The glycine cleavage system, a multienzyme complex consisting of
four different subunits (P-, H-, T-, and L-proteins), catalyzes the
oxidative cleavage of glycine into CO2 and NH3.
The concomitant transfer of a methylene carbon unit to
THF1 generates the C1 donor 5,10-MTHF (Fig.
1). The biochemistry of glycine cleavage has been studied in organisms
ranging from Escherichia coli (1), through plants including
Pisum sativum (2) and Arabidopsis thaliana (3),
to the higher eukaryotes chickens (4), cows (5), and humans (6). In
contrast, very little is known about how the glycine cleavage system is
regulated and its functional importance, particularly in eukaryotes.

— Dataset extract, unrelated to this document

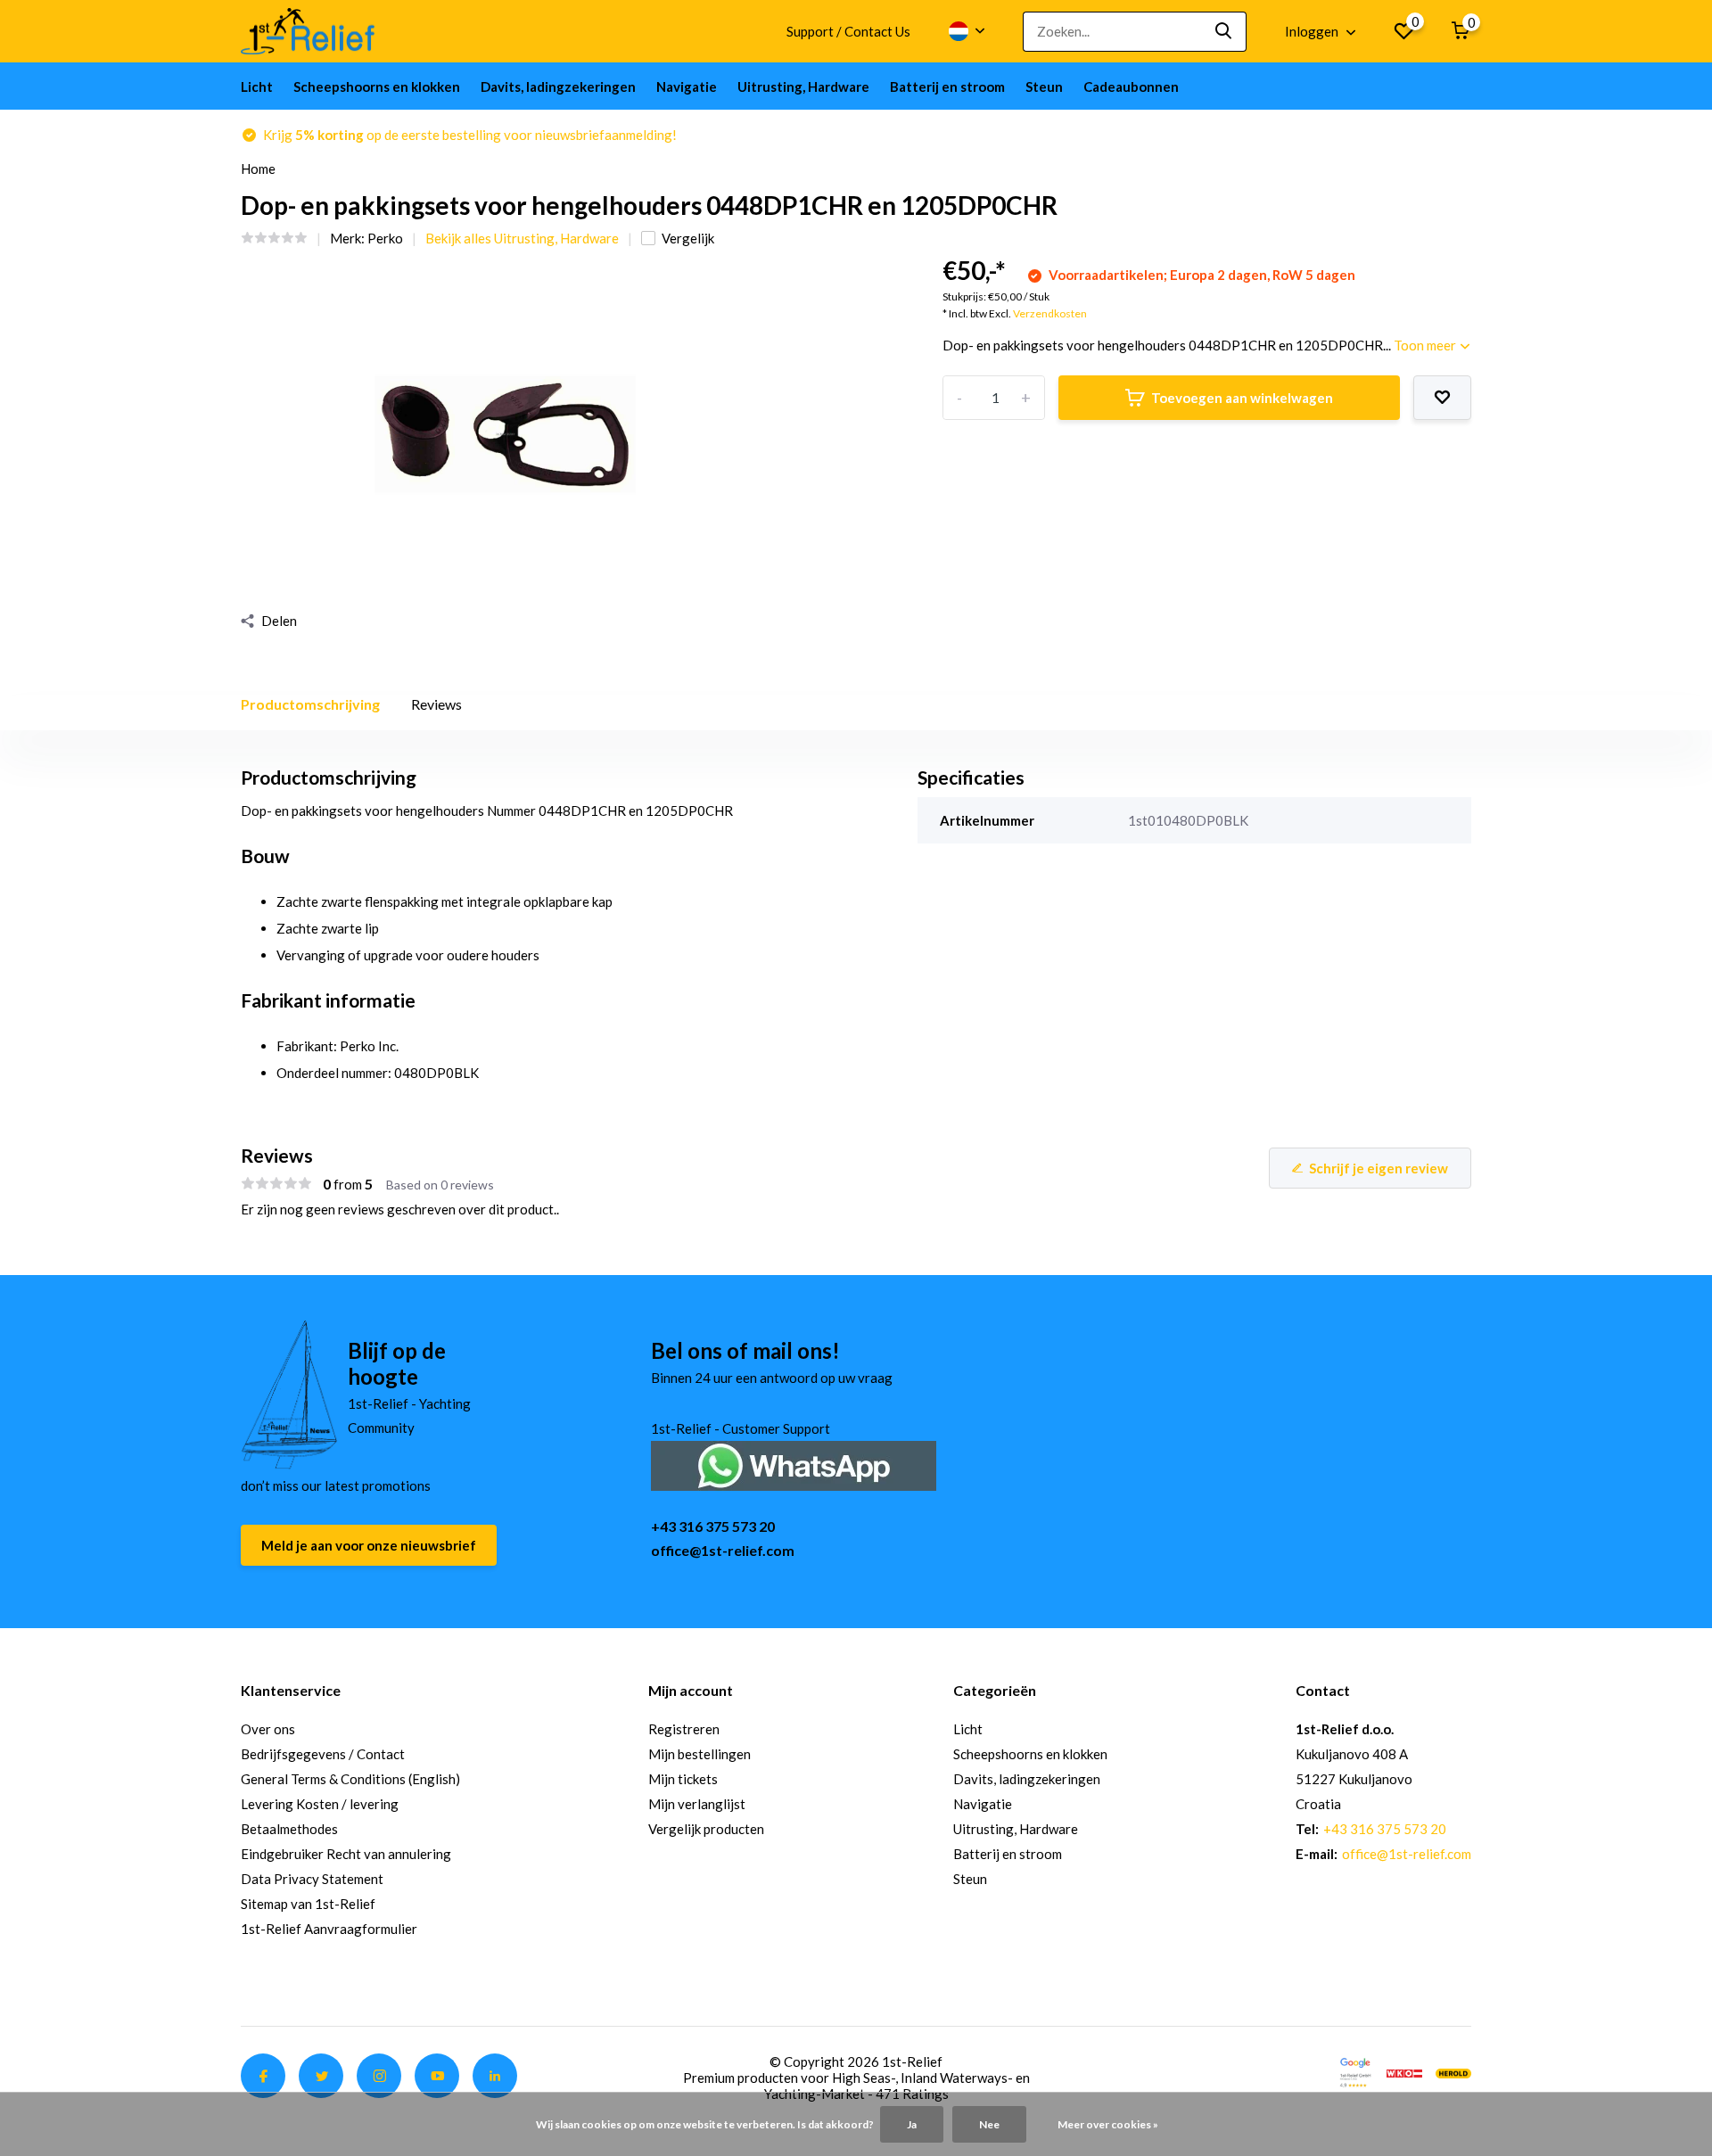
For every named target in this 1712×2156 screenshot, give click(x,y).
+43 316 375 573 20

The recent identification and cloning of the yeast genes coding for the
four polypeptides of the glycine cleavage system, T-protein
(GenBankTM accession number L41522[GenBank]), P-protein (7),
L-protein (8, 9), and H-protein (this study), facilitate the detailed molecular analysis of the glycine cleavage system and its regulation in
a genetically tractable eukaryote.
In addition to the glycine cleavage system there are two other mechanisms for the synthesis of 5,10-MTHF (Fig. 1) (10); one uses glycine hydroxymethyltransferase, and the other utilizes C1-tetrahydrofolate synthase. The multifunctional enzyme C1-tetrahydrofolate synthase catalyzes the interconversion of 5,10-MTHF, 5,10-methenyltetrahydrofolate, 10-formyltetrahydrofolate, and THF with the concomitant production of formate (10, 11). These compounds in turn are used in a number of biosynthetic reactions that require C1 units, including the purine nucleotides, thymidylate, and the amino acids histidine, serine, methionine, and formylmethionine (12).
Genetic analysis has shown that no single mechanism is essential for the production of 5,10-MTHF (13); however, inactivation of both glycine hydroxymethyltransferase and glycine cleavage system-dependent 5,10-MTHF synthesis renders S. cerevisiae growth contingent upon supplementation with formate (14). It therefore appears that the major role for formate is the shuttling of C1 units between cellular compartments. Consistent with this role is the observation that C1-THF synthase activity is localized to both the cytoplasmic and mitochondrial compartments (Fig. 1) (11). Indeed, the nuclear genome of S. cerevisiae encodes mitochondrial and cytoplasmic versions of C1-tetrahydrofolate synthase (15). Similarly, there are two genes for glycine hydroxymethyltransferase, one for a cytoplasmic and the other for a mitochondrial version (16). In contrast, for those systems studied to date, the glycine cleavage system is localized to only the mitochondrial compartment (9, 17, 18).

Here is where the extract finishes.